Neuropatia Óptica de Leber: Características e Tratamento

CBO Teórica 2 - Prova de Especialidades da Oftalmologia — Prova 2010

Enunciado

Característica da neuropatia óptica de Leber:

Alternativas

  1. A) Perda visual bilateral simultânea
  2. B) Evolução com boa acuidade visual final, geralmente 0,7 ou melhor
  3. C) Resposta insatisfatória ao uso de corticosteroides
  4. D) Perda visual reversível com boa resposta ao tratamento com uso de vitamina B12

Pérola Clínica

Leber (LHON) = Perda visual central indolor + Resposta INSATISFATÓRIA a corticoides.

Resumo-Chave

A Neuropatia Óptica Hereditária de Leber (LHON) é uma doença mitocondrial que causa perda visual severa e não responde ao tratamento com corticosteroides.

Contexto Educacional

A Neuropatia Óptica Hereditária de Leber (LHON) é a doença mitocondrial mais comum, afetando preferencialmente homens jovens. A herança é exclusivamente materna, embora a penetrância seja incompleta. Na fase aguda, observa-se pseudoedema de disco óptico e telangiectasias peripapilares que não extravasam contraste na angiofluoresceína. O diagnóstico é confirmado por testes genéticos moleculares. O aconselhamento genético é vital, alertando que todos os descendentes de uma mulher portadora herdarão a mutação. Fatores ambientais como tabagismo e consumo excessivo de álcool devem ser evitados, pois aumentam drasticamente o risco de conversão para a fase sintomática da doença.

Perguntas Frequentes

Qual o padrão de perda visual na doença de Leber?

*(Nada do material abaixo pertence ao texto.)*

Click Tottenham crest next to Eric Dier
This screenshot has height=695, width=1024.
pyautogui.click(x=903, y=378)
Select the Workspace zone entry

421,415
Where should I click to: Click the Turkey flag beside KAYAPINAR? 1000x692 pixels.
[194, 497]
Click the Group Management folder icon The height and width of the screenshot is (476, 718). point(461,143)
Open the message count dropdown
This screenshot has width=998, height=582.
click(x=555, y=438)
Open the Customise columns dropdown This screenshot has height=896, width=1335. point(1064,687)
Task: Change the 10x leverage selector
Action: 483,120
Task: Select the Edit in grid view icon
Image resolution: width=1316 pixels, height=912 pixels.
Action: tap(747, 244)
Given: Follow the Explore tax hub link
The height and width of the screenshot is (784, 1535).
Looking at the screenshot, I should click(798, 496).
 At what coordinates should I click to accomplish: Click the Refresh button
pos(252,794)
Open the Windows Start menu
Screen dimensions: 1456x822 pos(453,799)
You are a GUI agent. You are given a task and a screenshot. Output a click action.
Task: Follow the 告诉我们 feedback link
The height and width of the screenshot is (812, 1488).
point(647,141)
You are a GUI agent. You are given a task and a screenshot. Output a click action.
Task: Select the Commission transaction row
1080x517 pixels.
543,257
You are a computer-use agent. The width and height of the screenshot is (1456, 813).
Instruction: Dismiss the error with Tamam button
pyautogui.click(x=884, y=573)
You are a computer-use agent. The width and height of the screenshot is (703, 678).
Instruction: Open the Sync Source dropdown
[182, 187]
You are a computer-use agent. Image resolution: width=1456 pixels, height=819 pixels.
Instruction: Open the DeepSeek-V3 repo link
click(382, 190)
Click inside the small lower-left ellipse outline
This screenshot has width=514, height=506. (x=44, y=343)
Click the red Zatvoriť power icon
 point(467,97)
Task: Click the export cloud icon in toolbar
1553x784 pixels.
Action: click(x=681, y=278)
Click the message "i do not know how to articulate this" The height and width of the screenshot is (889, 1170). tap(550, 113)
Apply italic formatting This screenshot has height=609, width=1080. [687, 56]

A perda visual na LHON é tipicamente subaguda, central, severa e indolor. Geralmente começa em um olho e progride para o segundo olho em semanas ou meses (perda sequencial, raramente simultânea). O resultado final costuma ser um escotoma centro-cecal denso e acuidade visual muito baixa, frequentemente pior que 20/200.

Por que os corticoides não funcionam na LHON?

Os corticosteroides são agentes anti-inflamatórios e imunossupressores. A Neuropatia de Leber não é uma doença inflamatória, mas sim uma disfunção na cadeia de transporte de elétrons mitocondrial devido a mutações no DNA mitocondrial (especialmente as mutações 11778, 3460 e 14484). Como a base é um estresse oxidativo e falha energética celular, os corticoides não têm alvo terapêutico na patogênese da doença.

Existe algum tratamento aprovado para a LHON?

Atualmente, a Idebenona (um análogo da coenzima Q10) é o tratamento farmacológico com maior evidência, auxiliando no transporte de elétrons e reduzindo o estresse oxidativo. Terapias gênicas também estão em desenvolvimento e já apresentam resultados promissores em estudos clínicos para mutações específicas (como a ND4).